Assigned task
From the line below that contains "Click the 10/19 date on time axis" to the line that contains "Given: Tap the microphone voice search icon", repeat every line exactly, both ends included, and nothing else.

--- START ---

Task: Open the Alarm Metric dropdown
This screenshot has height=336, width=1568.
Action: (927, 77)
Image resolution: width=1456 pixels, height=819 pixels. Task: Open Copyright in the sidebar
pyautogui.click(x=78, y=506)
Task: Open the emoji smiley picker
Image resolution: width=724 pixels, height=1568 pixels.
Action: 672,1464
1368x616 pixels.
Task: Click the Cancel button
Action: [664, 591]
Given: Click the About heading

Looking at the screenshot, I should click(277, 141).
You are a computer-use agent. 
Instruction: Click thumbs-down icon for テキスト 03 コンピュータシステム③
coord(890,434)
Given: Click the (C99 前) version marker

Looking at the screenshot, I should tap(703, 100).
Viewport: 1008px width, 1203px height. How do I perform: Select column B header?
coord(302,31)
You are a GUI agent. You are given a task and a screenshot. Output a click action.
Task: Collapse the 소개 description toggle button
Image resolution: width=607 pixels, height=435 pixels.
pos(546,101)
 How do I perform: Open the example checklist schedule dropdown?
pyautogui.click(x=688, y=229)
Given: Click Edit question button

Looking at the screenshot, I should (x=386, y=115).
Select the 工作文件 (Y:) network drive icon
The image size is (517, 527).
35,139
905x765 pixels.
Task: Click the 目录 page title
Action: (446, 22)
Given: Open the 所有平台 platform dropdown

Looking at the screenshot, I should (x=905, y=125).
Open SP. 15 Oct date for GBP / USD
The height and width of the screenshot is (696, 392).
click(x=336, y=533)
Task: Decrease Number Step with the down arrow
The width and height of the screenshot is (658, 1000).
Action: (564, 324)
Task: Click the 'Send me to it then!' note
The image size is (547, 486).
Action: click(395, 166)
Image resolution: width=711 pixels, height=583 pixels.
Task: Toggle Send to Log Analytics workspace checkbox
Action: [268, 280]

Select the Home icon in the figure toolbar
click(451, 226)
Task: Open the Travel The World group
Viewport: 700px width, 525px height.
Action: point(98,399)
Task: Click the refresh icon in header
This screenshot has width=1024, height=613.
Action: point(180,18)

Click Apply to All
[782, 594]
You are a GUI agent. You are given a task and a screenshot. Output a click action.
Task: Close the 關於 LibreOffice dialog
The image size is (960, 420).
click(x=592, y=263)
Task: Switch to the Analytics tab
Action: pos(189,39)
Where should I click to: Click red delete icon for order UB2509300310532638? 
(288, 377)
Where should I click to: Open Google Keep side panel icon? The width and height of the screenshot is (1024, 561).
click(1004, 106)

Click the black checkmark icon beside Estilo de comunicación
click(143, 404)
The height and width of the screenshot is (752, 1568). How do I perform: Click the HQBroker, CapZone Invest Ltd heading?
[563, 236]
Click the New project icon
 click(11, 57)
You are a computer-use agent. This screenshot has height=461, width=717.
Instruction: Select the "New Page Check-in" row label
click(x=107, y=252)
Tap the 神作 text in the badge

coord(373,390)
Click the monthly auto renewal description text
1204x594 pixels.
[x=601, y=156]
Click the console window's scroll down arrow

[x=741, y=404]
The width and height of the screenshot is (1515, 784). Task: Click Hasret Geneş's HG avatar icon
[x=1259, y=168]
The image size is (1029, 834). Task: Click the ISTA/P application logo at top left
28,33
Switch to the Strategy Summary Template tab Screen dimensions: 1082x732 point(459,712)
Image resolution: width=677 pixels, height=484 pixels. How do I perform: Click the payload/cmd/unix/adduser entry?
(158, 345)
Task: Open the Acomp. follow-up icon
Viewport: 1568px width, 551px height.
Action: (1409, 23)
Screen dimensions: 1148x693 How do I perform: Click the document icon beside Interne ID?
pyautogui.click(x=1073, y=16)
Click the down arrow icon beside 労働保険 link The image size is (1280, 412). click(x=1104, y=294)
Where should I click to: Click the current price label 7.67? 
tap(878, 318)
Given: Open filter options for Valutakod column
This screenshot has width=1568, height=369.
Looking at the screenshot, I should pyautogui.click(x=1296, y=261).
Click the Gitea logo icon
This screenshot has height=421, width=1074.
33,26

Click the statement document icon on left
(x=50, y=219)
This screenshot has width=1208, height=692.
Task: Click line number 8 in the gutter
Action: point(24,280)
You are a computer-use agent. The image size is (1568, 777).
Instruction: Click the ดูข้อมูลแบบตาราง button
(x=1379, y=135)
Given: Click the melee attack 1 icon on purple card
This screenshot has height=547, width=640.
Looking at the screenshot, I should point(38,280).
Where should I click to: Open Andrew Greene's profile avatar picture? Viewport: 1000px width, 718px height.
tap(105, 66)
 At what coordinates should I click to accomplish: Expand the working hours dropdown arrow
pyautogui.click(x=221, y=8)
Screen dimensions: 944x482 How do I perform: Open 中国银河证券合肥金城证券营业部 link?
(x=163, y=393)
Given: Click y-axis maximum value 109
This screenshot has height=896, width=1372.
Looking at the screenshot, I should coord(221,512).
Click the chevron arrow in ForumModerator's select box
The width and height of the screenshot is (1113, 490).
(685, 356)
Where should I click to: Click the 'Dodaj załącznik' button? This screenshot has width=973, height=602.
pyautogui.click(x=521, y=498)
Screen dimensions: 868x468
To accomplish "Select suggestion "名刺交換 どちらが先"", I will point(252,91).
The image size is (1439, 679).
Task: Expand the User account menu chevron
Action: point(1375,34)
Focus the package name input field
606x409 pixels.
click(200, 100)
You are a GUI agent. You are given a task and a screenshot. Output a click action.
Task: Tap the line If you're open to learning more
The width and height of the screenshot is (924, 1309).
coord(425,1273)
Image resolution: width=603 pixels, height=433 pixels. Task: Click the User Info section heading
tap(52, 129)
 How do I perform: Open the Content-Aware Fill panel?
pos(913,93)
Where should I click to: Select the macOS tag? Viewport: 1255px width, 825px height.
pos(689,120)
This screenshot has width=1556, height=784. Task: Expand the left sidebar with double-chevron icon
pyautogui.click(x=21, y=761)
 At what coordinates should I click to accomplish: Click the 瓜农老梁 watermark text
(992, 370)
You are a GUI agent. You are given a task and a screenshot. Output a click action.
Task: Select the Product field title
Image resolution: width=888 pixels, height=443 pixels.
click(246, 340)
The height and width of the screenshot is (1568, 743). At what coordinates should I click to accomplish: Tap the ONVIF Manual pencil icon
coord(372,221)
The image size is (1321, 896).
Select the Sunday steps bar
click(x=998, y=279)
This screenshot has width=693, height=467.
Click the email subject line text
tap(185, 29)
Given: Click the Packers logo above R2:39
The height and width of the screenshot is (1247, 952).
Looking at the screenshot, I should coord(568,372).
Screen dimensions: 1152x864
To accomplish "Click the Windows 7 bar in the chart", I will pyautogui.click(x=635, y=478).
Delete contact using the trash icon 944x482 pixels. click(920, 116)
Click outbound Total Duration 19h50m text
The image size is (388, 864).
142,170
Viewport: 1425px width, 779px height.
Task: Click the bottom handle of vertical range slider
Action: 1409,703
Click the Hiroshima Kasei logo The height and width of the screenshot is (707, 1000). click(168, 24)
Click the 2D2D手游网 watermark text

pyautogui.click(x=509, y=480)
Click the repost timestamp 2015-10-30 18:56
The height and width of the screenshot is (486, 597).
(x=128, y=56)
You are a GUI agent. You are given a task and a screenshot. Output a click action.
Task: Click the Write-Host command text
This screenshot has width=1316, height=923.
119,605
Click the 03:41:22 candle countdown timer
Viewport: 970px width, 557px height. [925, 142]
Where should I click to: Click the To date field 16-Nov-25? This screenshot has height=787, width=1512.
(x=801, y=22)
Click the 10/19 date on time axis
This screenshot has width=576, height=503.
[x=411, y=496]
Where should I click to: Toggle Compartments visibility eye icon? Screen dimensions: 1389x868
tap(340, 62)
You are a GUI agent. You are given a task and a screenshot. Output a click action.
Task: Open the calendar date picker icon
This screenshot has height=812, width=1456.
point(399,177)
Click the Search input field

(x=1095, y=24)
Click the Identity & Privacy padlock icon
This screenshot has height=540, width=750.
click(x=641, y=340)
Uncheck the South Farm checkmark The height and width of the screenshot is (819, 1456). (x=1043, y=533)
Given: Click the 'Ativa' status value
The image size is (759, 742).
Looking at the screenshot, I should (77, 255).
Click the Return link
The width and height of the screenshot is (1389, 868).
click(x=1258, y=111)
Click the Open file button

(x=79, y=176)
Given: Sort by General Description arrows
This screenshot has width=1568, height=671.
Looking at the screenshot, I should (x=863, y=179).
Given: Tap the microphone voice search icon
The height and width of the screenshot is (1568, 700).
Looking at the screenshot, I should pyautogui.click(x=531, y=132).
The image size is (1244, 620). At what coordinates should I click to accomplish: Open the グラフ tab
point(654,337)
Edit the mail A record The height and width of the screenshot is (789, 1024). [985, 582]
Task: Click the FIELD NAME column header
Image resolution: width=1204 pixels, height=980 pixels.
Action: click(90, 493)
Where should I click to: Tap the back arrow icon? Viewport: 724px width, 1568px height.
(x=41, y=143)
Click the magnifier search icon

--- END ---

Response
Click the 10/19 date on time axis
This screenshot has width=576, height=503.
[x=411, y=496]
Where should I click to: Toggle Compartments visibility eye icon? Screen dimensions: 1389x868
tap(340, 62)
You are a GUI agent. You are given a task and a screenshot. Output a click action.
Task: Open the calendar date picker icon
This screenshot has height=812, width=1456.
point(399,177)
Click the Search input field

(x=1095, y=24)
Click the Identity & Privacy padlock icon
This screenshot has height=540, width=750.
click(x=641, y=340)
Uncheck the South Farm checkmark The height and width of the screenshot is (819, 1456). (x=1043, y=533)
Given: Click the 'Ativa' status value
The image size is (759, 742).
Looking at the screenshot, I should (77, 255).
Click the Return link
The width and height of the screenshot is (1389, 868).
click(x=1258, y=111)
Click the Open file button

(x=79, y=176)
Given: Sort by General Description arrows
This screenshot has width=1568, height=671.
Looking at the screenshot, I should (x=863, y=179).
Given: Tap the microphone voice search icon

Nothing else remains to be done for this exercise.